2つのシステム間の相互確認システムの開発です。主にどういった方法で通信するかなどの点で悩みました。結果的には、Discordというチャットサービスのチャット上にテキストを送信することで通信を行っています。なお、システムのログも同サービスのチャット内に共有することで、管理を簡単にしています。(池上くん)

 

 

■「ココは工夫した!」「ココを見てほしい」という点を教えてください。

 

システムの安定性を確保するためにプログラムやハードウェアの構成の中にメンテナンス性やセキュリティーの面を取り入れた点に注目してほしいです。(末永くん)

 

 

この研究で一番注目してほしいところはシステムの安定運用に関する工夫です。Raspberry Piを2台で稼働させることによって、片方が故障しても、もう片方が動作を継続させることができるようにして、冗長性を確保しています。これらの工夫により、様々な問題が発生しても対処できるようなシステムを開発しました。(奥村くん)

 

 

既存の設備には手を加えずに、完全に後付けで動作する点です。このシステムは放送のスピーカーにマイクを取り付けてRaspberry Piをインターネットに接続するだけで、自動録音・文字起こし・共有機能を用いることができます。(池上くん)

 

 

■今後「こんなものを作ってみたい!」「こんな研究をしてみたい」と思うことがあれば教えてください。

 

生徒と教職員の円滑なコミュニケーションツールや、学校教育を支援できるシステムを作成してみたいです。(末永くん)

 

 

この研究の続きにはなってしまいますが、この研究の今までの運用実験では教職員を対象に行っていましたが、今後は公開範囲を拡大し、学校の生徒にも使ってもらえるようなシステム作り上げたいです。(奥村くん)

 

 

現状考えているのは、本システムのオフライン化と管理機能の充実です。

現システムは、文字起こし・システム間通信・文字起こし後のデータの共有にインターネットを用いています。しかし、学校のLANが停止してしまうこともあります。

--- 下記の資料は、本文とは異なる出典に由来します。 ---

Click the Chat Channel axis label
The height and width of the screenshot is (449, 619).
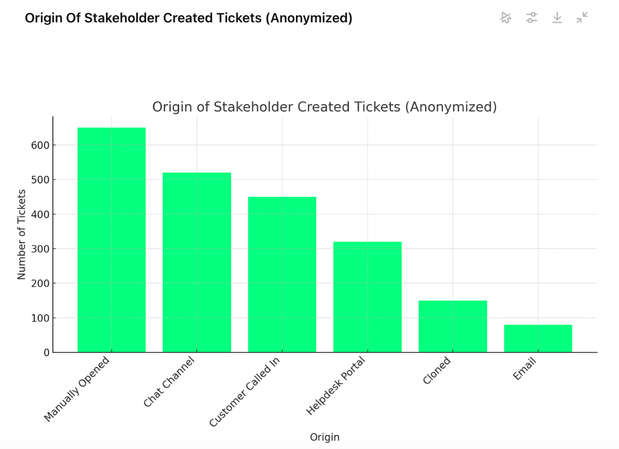click(170, 381)
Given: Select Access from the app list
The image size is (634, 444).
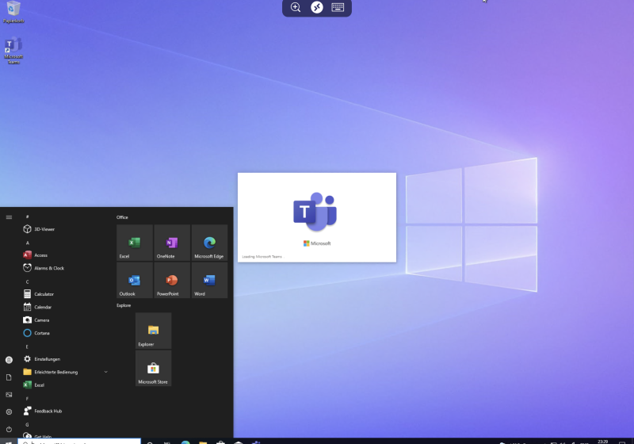Looking at the screenshot, I should pyautogui.click(x=40, y=255).
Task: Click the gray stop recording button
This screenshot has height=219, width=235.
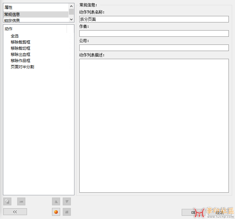Action: [x=67, y=212]
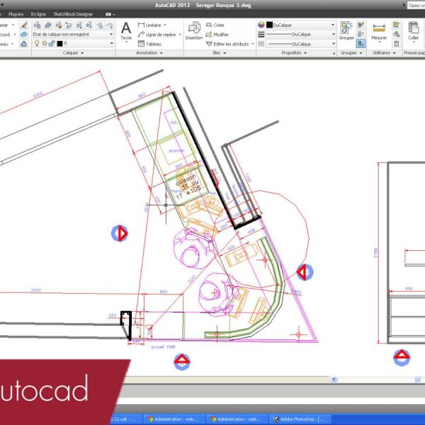
Task: Select the Texte annotation tool
Action: tap(126, 31)
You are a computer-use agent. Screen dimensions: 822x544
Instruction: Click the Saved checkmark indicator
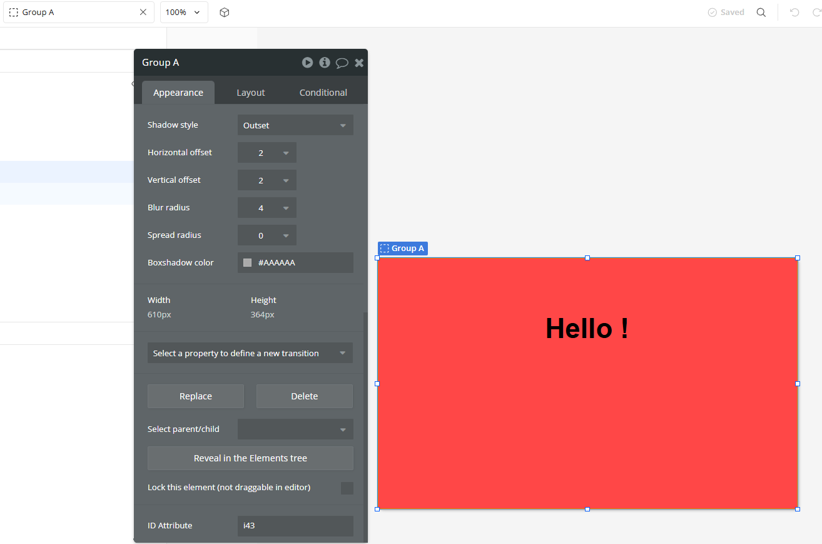(725, 12)
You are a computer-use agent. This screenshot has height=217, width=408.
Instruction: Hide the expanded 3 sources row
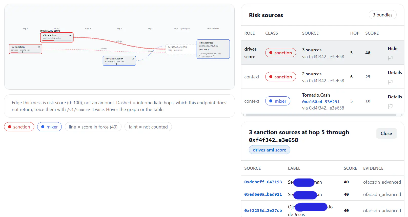pyautogui.click(x=393, y=49)
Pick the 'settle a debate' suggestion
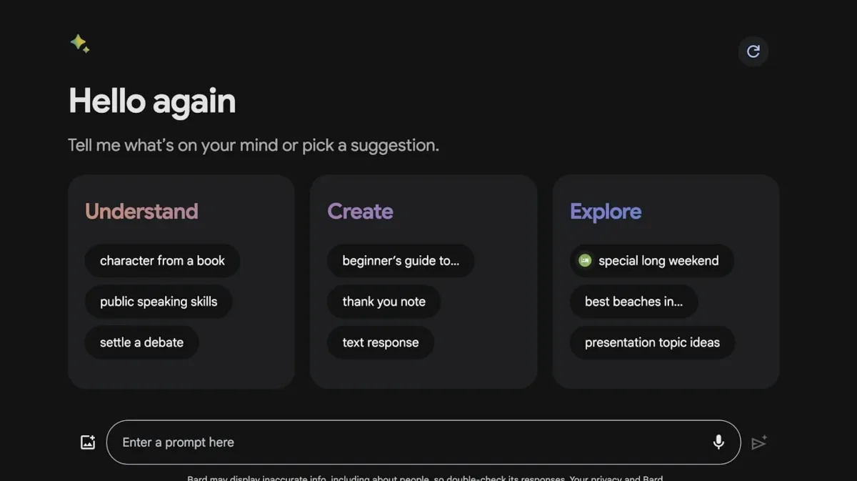Screen dimensions: 857x481 141,342

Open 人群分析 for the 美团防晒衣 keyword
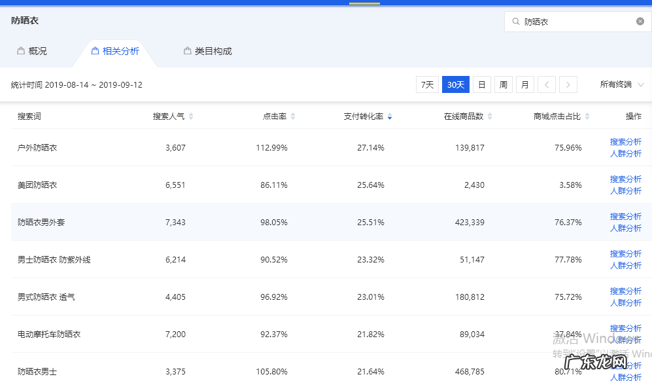point(625,191)
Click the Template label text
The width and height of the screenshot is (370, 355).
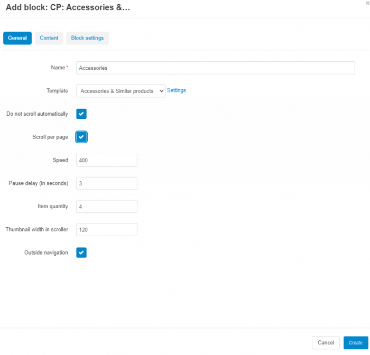point(57,91)
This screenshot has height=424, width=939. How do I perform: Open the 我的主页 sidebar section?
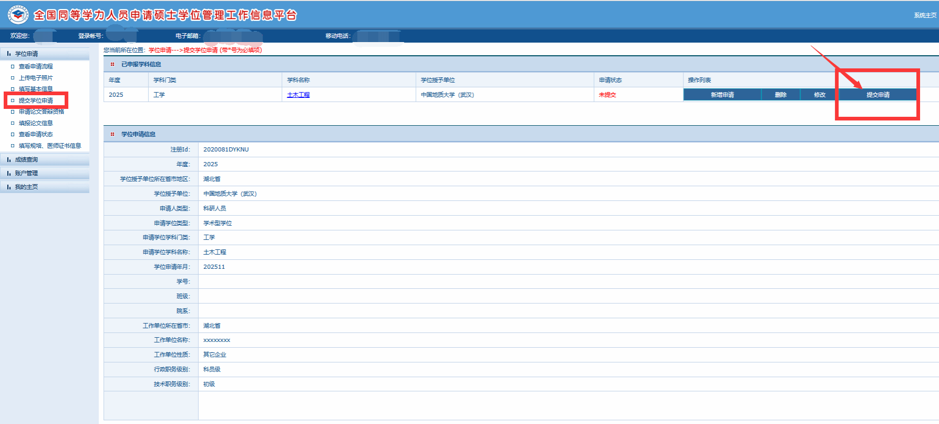[x=26, y=187]
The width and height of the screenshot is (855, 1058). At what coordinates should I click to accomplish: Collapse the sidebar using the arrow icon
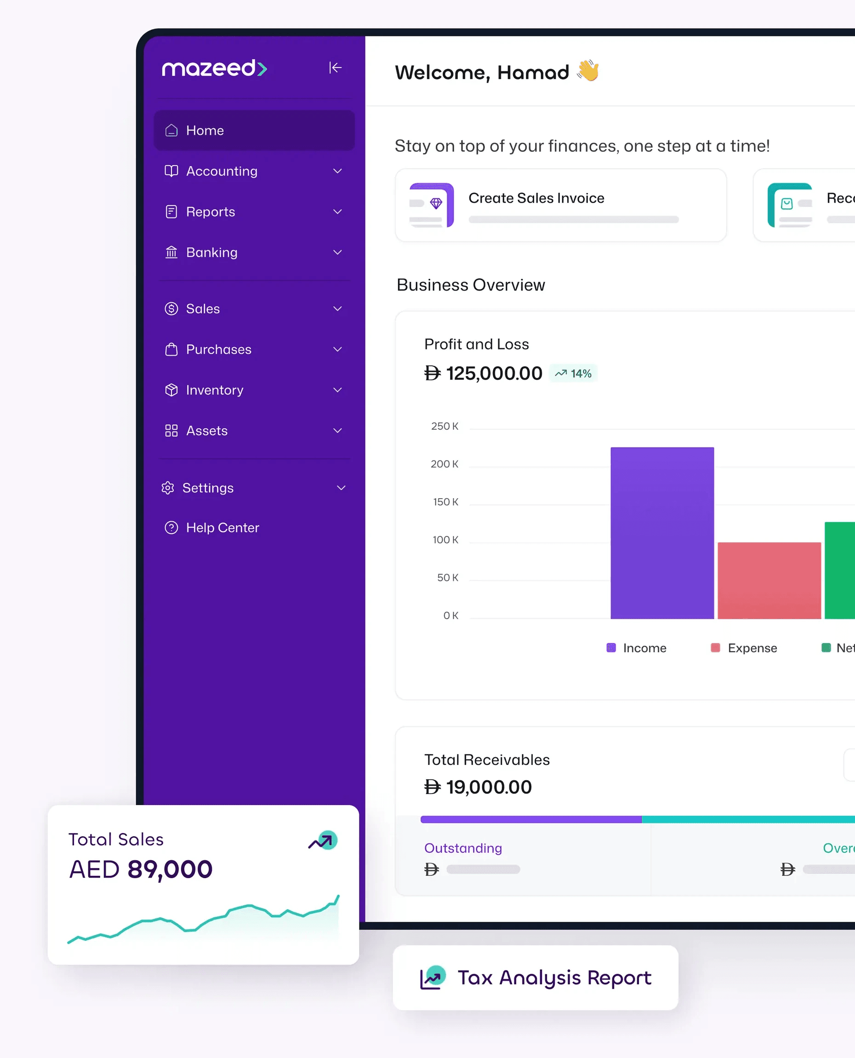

そのため、システムをLANに依存せず動作させることができれば、安定性を向上させることができると考えています。

 

ただ、その場合は、共有方法に関して根本から見直す必要があると考えています。管理機能は、現在実装しているコマンド管理機能のコマンドを充実させていきたいと考えています。(池上くん)

 

第84回情報処理学会全国大会中高生情報学研究コンテスト ポスター発表より

 

※千里放送録音班の研究は、中高生研究賞奨励賞初等中等教育委員会委員長賞を受賞しました。